Xaviera Altena18 november 2019
Xaviera Altena is an illustrator living and working in Rotterdam. From her home office, she rejoices the world with colourful illustrations, which she likes to provide with a socially engaged message. Her illustrations have been published internationally.
As both Xaviera and We Serve Art-founders Faye and Siobhan love to create colorful worlds, we asked Xaviera, back in 2018, to design an object that represents what we do as well as who we are. The result is this tray depicting a banana in a shoe with butterflies, that is now for sale in our webshop.
What is your work about and how did your style evolve into what it is today?
The truth is, I'm actually a bit of a bitter person. People don't expect it from my illustrations, because they're so colorful. It's a bit of an outlet. I can get pretty sad when I see the world around me, so making it extremely colorful is also a bit of an escape.

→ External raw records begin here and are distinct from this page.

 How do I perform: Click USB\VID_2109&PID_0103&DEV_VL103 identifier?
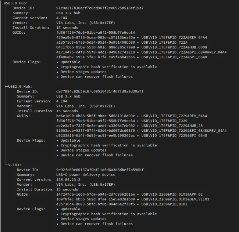point(175,199)
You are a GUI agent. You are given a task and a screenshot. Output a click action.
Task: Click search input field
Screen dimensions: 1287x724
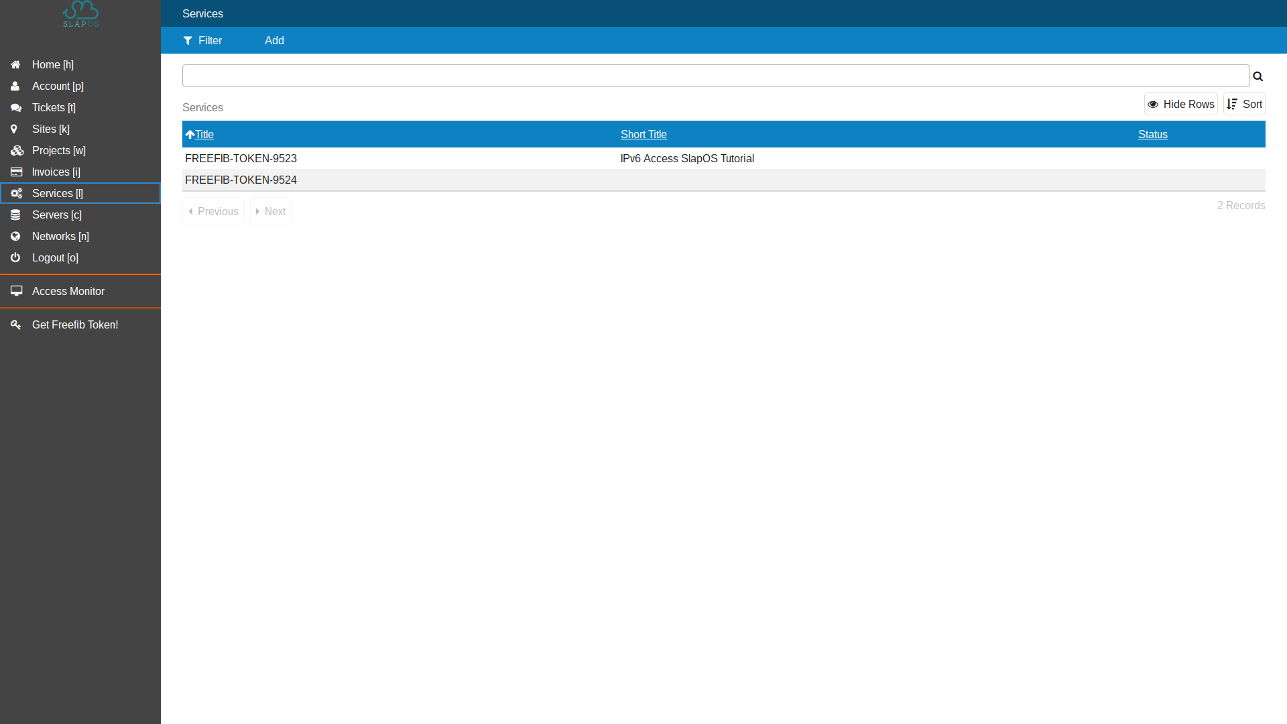(715, 76)
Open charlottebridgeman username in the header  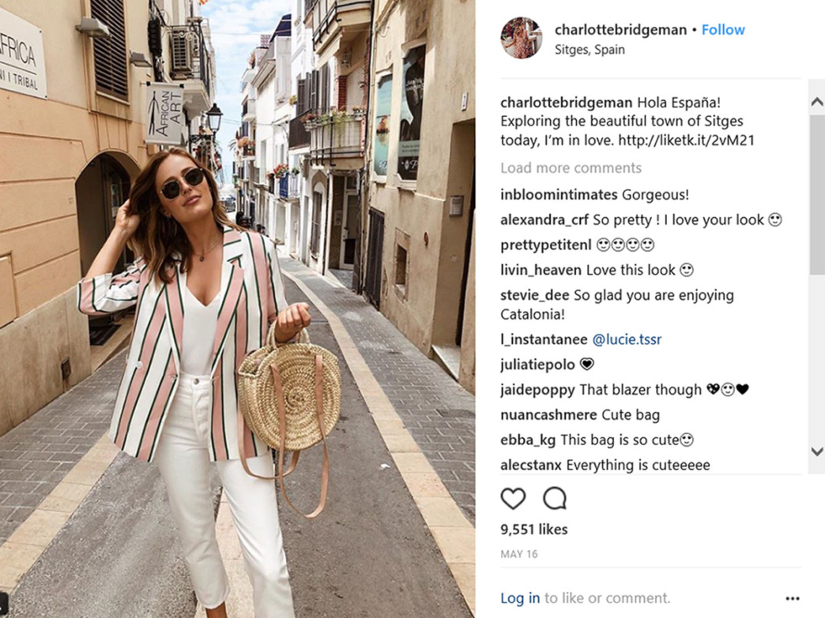pos(620,30)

As an artist, I want to show the fun, almost comic-art beauty style of women. I like to draw their hobbies, the things they're interested in. I think I want to be like the women in my drawings a bit, because they are cool and powerful girls with pink hair. It is an artistic reflection of how I'd like to be and also how I want the world to look, with people not afraid to show their colors.
My passion for drawing started with comics and children’s books.
I grew up in Rotterdam, in a very diverse, multicultural and rough neighborhood. Meanwhile I also had a protected childhood. My parents were both teachers and they taught me to observe and take it all in, but not with too much seriousness. That shaped my whole identity, of being in a really safe place and learning to observe: to look at people, to see what they do, to take in their manners and behaviors.
My family and I lived in Rotterdam-West and there were regular gun shootings outside. I spent a lot of time inside the house to draw, from a really young age. Meanwhile, I also loved reading comics. My dad is a collector, so we have a lot in the house. I've read all of them, also the more ‘adult comics’, even when I was really young. My passion for drawing started with comics and children’s books.
Where did you find the inspiration for your tray design?
Faye and Siobhan from Arttenders are definitely people who are not afraid to show their color. They always wear high heels, they love pink and glitter. That's why I decided to make a high heel. Also, they are a little masculine in their way of doing business, so that’s what symbolizes the banana. The butterflies are an extra touch of femininity. It’s a symbolic representation of Arttenders and of two bad ass business owners.
On a certain level, Arttenders and I have a lot in common. We have a really good click, I think, as ‘female entrepreneurs’ or how you want to call it: we want to put the beauty of femininity in everything, to make the world more colorful and more fun and I think we share some pop vibes as well. I think we have the same taste, the same aesthetic.
New Nature, 2018.
Unconsciously, I see myself as an entrepreneur as well. Drawing was what I really wanted to do. Secretly, your passion will always try to get ahead of you and it always pops up. Like, when you feel unhappy at a job somewhere and you fantastize about what you want to do the most. Well, for me it was always drawing.
When the boxes with trays arrived, they simply said ‘banana in shoe with butterflies’, but I never think of a title for my work: I just draw and give it to the client. Most of my works are in magazines or are used for commercial things, so I don't really have to give them a title. I really like ‘banana in shoe with butterflies’, I mean why not, it is what it is.
What would your dream project be like?
It would be really cool to do the cover art of a cool music artist, because then everyone would see it and you'd be related to that music too. Or I'd like to do a very big mural. The more people see it, the cooler it is.